PROVIDED MATERIAL -
########################################
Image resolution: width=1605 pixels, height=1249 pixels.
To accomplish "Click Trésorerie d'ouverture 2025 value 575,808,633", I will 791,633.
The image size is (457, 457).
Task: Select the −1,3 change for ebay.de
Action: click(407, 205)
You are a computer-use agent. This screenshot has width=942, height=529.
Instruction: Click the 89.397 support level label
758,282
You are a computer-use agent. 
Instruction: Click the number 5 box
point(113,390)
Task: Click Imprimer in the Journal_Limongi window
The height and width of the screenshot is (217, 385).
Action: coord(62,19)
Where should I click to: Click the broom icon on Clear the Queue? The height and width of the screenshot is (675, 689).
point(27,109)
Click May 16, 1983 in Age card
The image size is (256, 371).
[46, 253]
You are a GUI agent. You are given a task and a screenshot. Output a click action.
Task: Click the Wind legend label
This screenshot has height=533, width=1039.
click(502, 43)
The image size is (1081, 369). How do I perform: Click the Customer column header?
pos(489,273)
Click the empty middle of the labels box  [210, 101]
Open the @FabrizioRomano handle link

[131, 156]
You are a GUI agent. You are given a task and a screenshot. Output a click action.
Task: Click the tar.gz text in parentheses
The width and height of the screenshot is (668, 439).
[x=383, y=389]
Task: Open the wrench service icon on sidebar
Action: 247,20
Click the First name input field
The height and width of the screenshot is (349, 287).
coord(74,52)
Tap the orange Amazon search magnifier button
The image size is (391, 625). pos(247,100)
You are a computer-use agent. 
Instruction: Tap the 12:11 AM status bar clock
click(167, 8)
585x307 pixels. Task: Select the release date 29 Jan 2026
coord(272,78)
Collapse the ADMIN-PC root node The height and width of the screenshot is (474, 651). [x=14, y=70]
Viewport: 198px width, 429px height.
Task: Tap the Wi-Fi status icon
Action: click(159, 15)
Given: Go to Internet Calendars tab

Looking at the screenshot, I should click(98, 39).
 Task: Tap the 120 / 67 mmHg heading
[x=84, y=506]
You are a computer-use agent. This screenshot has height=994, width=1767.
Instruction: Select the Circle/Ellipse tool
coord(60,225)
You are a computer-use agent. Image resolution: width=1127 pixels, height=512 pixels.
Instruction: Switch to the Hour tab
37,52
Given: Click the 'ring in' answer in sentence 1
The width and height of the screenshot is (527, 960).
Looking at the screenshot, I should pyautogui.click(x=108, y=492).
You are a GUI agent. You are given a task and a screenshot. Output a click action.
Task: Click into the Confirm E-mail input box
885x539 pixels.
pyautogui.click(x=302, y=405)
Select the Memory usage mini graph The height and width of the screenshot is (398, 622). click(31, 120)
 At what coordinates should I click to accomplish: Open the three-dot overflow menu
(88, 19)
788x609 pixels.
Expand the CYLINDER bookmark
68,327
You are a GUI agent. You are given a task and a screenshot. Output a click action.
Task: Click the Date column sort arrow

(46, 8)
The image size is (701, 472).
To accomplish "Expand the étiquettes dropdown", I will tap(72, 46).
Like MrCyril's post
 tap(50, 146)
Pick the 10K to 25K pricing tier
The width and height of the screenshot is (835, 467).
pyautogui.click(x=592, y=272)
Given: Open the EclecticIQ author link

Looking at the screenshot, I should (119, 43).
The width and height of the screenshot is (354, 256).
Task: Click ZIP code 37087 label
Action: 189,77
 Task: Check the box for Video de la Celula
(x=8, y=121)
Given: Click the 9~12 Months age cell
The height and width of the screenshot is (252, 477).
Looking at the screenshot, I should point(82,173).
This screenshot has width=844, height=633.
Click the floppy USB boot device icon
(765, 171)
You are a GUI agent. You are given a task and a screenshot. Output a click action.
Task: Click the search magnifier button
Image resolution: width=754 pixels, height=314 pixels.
########################################
From the records above, copy only the lines starting with the line that holds "Given: Click the 'ring" and going on through the line that holds "Select the Memory", exactly as written.

Given: Click the 'ring in' answer in sentence 1
The width and height of the screenshot is (527, 960).
Looking at the screenshot, I should pyautogui.click(x=108, y=492).
You are a GUI agent. You are given a task and a screenshot. Output a click action.
Task: Click into the Confirm E-mail input box
885x539 pixels.
pyautogui.click(x=302, y=405)
Select the Memory usage mini graph The height and width of the screenshot is (398, 622). click(31, 120)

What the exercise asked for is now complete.